▽

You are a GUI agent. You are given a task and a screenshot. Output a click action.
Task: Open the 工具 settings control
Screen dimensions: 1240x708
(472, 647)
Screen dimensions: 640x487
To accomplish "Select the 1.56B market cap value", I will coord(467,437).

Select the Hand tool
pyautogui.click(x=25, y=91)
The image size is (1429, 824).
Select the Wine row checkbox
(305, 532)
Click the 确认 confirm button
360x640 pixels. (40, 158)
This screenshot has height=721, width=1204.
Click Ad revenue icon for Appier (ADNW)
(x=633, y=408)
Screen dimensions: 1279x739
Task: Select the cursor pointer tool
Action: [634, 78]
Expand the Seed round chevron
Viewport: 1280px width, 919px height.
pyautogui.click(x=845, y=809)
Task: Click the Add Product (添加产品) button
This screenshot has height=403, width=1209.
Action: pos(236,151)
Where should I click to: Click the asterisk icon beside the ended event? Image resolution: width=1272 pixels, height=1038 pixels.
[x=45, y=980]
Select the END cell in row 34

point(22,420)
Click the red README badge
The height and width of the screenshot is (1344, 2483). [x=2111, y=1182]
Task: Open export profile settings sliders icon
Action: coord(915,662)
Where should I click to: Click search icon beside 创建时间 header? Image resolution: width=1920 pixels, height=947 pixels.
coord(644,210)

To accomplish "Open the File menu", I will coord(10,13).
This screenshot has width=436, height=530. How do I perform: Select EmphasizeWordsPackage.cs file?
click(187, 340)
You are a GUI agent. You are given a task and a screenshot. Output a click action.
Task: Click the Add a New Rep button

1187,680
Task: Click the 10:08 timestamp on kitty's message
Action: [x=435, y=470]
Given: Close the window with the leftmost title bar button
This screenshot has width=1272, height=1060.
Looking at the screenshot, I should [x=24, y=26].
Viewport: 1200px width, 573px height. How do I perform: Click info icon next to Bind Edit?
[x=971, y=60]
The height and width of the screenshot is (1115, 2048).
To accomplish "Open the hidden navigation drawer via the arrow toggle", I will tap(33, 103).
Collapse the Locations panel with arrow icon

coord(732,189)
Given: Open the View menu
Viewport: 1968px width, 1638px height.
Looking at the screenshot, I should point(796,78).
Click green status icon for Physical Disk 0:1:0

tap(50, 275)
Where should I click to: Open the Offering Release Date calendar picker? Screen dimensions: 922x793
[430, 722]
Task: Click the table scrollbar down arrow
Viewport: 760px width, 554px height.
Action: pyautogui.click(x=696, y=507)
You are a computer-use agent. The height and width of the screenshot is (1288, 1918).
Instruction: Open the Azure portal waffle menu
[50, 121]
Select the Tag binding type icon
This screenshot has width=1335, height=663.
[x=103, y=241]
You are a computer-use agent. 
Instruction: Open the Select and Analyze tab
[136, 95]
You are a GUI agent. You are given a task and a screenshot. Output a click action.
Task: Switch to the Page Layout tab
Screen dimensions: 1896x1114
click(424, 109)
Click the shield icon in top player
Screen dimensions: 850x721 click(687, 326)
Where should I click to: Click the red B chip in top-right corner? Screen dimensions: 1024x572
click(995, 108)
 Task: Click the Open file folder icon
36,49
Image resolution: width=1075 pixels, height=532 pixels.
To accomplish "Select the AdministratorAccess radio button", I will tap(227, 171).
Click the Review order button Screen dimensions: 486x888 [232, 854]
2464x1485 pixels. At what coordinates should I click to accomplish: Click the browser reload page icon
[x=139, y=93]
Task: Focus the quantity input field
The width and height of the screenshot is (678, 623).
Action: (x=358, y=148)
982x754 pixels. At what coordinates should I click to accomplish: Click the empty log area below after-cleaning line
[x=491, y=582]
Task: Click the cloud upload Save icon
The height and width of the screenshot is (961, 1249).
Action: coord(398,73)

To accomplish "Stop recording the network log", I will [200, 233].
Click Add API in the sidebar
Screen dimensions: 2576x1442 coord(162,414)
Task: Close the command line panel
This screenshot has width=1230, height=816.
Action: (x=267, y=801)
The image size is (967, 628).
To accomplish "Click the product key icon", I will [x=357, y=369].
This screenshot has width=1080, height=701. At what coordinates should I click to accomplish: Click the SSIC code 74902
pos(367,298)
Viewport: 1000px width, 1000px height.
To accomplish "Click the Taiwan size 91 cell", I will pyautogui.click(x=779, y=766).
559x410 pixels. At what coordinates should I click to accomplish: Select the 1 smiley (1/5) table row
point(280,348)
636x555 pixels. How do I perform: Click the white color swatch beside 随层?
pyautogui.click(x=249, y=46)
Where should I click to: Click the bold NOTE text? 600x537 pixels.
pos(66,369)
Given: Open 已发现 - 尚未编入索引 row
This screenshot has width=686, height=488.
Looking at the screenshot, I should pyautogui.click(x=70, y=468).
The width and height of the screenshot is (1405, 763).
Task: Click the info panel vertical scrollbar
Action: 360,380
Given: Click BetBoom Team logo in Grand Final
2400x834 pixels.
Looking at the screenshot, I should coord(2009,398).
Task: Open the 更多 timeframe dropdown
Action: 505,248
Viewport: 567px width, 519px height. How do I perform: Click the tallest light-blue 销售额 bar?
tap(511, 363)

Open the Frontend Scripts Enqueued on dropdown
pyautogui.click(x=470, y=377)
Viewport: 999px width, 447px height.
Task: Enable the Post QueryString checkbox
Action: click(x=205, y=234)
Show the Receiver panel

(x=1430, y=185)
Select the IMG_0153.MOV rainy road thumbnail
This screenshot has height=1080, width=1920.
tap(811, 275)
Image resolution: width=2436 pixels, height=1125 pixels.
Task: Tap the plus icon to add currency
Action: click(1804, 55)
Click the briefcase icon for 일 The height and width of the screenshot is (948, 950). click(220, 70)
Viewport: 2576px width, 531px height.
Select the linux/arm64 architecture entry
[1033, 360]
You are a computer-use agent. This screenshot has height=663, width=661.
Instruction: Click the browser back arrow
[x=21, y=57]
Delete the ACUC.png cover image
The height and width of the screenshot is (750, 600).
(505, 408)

△

◆ Your goal
Copy all of the entries above line for line, with nothing changed.

◆ Task result
You are a GUI agent. You are given a task and a screenshot. Output a click action.
Task: Open the 工具 settings control
Screen dimensions: 1240x708
(472, 647)
Screen dimensions: 640x487
To accomplish "Select the 1.56B market cap value", I will coord(467,437).

Select the Hand tool
pyautogui.click(x=25, y=91)
The image size is (1429, 824).
Select the Wine row checkbox
(305, 532)
Click the 确认 confirm button
360x640 pixels. (40, 158)
This screenshot has height=721, width=1204.
Click Ad revenue icon for Appier (ADNW)
(x=633, y=408)
Screen dimensions: 1279x739
Task: Select the cursor pointer tool
Action: [634, 78]
Expand the Seed round chevron
Viewport: 1280px width, 919px height.
pyautogui.click(x=845, y=809)
Task: Click the Add Product (添加产品) button
This screenshot has height=403, width=1209.
Action: pos(236,151)
Where should I click to: Click the asterisk icon beside the ended event? Image resolution: width=1272 pixels, height=1038 pixels.
[x=45, y=980]
Select the END cell in row 34

point(22,420)
Click the red README badge
The height and width of the screenshot is (1344, 2483). [x=2111, y=1182]
Task: Open export profile settings sliders icon
Action: coord(915,662)
Where should I click to: Click search icon beside 创建时间 header? Image resolution: width=1920 pixels, height=947 pixels.
coord(644,210)

To accomplish "Open the File menu", I will coord(10,13).
This screenshot has width=436, height=530. How do I perform: Select EmphasizeWordsPackage.cs file?
click(187, 340)
You are a GUI agent. You are given a task and a screenshot. Output a click action.
Task: Click the Add a New Rep button

1187,680
Task: Click the 10:08 timestamp on kitty's message
Action: [x=435, y=470]
Given: Close the window with the leftmost title bar button
This screenshot has width=1272, height=1060.
Looking at the screenshot, I should [x=24, y=26].
Viewport: 1200px width, 573px height. How do I perform: Click info icon next to Bind Edit?
[x=971, y=60]
The height and width of the screenshot is (1115, 2048).
To accomplish "Open the hidden navigation drawer via the arrow toggle", I will tap(33, 103).
Collapse the Locations panel with arrow icon

coord(732,189)
Given: Open the View menu
Viewport: 1968px width, 1638px height.
Looking at the screenshot, I should point(796,78).
Click green status icon for Physical Disk 0:1:0

tap(50, 275)
Where should I click to: Open the Offering Release Date calendar picker? Screen dimensions: 922x793
[430, 722]
Task: Click the table scrollbar down arrow
Viewport: 760px width, 554px height.
Action: pyautogui.click(x=696, y=507)
You are a computer-use agent. The height and width of the screenshot is (1288, 1918).
Instruction: Open the Azure portal waffle menu
[50, 121]
Select the Tag binding type icon
This screenshot has width=1335, height=663.
[x=103, y=241]
You are a computer-use agent. 
Instruction: Open the Select and Analyze tab
[136, 95]
You are a GUI agent. You are given a task and a screenshot. Output a click action.
Task: Switch to the Page Layout tab
Screen dimensions: 1896x1114
click(424, 109)
Click the shield icon in top player
Screen dimensions: 850x721 click(687, 326)
Where should I click to: Click the red B chip in top-right corner? Screen dimensions: 1024x572
click(995, 108)
 Task: Click the Open file folder icon
36,49
Image resolution: width=1075 pixels, height=532 pixels.
To accomplish "Select the AdministratorAccess radio button", I will tap(227, 171).
Click the Review order button Screen dimensions: 486x888 [232, 854]
2464x1485 pixels. At what coordinates should I click to accomplish: Click the browser reload page icon
[x=139, y=93]
Task: Focus the quantity input field
The width and height of the screenshot is (678, 623).
Action: (x=358, y=148)
982x754 pixels. At what coordinates should I click to accomplish: Click the empty log area below after-cleaning line
[x=491, y=582]
Task: Click the cloud upload Save icon
The height and width of the screenshot is (961, 1249).
Action: coord(398,73)

To accomplish "Stop recording the network log", I will [200, 233].
Click Add API in the sidebar
Screen dimensions: 2576x1442 coord(162,414)
Task: Close the command line panel
This screenshot has width=1230, height=816.
Action: (x=267, y=801)
The image size is (967, 628).
To accomplish "Click the product key icon", I will [x=357, y=369].
This screenshot has width=1080, height=701. At what coordinates should I click to accomplish: Click the SSIC code 74902
pos(367,298)
Viewport: 1000px width, 1000px height.
To accomplish "Click the Taiwan size 91 cell", I will pyautogui.click(x=779, y=766).
559x410 pixels. At what coordinates should I click to accomplish: Select the 1 smiley (1/5) table row
point(280,348)
636x555 pixels. How do I perform: Click the white color swatch beside 随层?
pyautogui.click(x=249, y=46)
Where should I click to: Click the bold NOTE text? 600x537 pixels.
pos(66,369)
Given: Open 已发现 - 尚未编入索引 row
This screenshot has width=686, height=488.
Looking at the screenshot, I should pyautogui.click(x=70, y=468).
The width and height of the screenshot is (1405, 763).
Task: Click the info panel vertical scrollbar
Action: 360,380
Given: Click BetBoom Team logo in Grand Final
2400x834 pixels.
Looking at the screenshot, I should coord(2009,398).
Task: Open the 更多 timeframe dropdown
Action: 505,248
Viewport: 567px width, 519px height. How do I perform: Click the tallest light-blue 销售额 bar?
tap(511, 363)

Open the Frontend Scripts Enqueued on dropdown
pyautogui.click(x=470, y=377)
Viewport: 999px width, 447px height.
Task: Enable the Post QueryString checkbox
Action: click(x=205, y=234)
Show the Receiver panel

(x=1430, y=185)
Select the IMG_0153.MOV rainy road thumbnail
This screenshot has height=1080, width=1920.
tap(811, 275)
Image resolution: width=2436 pixels, height=1125 pixels.
Task: Tap the plus icon to add currency
Action: click(1804, 55)
Click the briefcase icon for 일 The height and width of the screenshot is (948, 950). click(220, 70)
Viewport: 2576px width, 531px height.
Select the linux/arm64 architecture entry
[1033, 360]
You are a computer-use agent. This screenshot has height=663, width=661.
Instruction: Click the browser back arrow
[x=21, y=57]
Delete the ACUC.png cover image
The height and width of the screenshot is (750, 600).
(505, 408)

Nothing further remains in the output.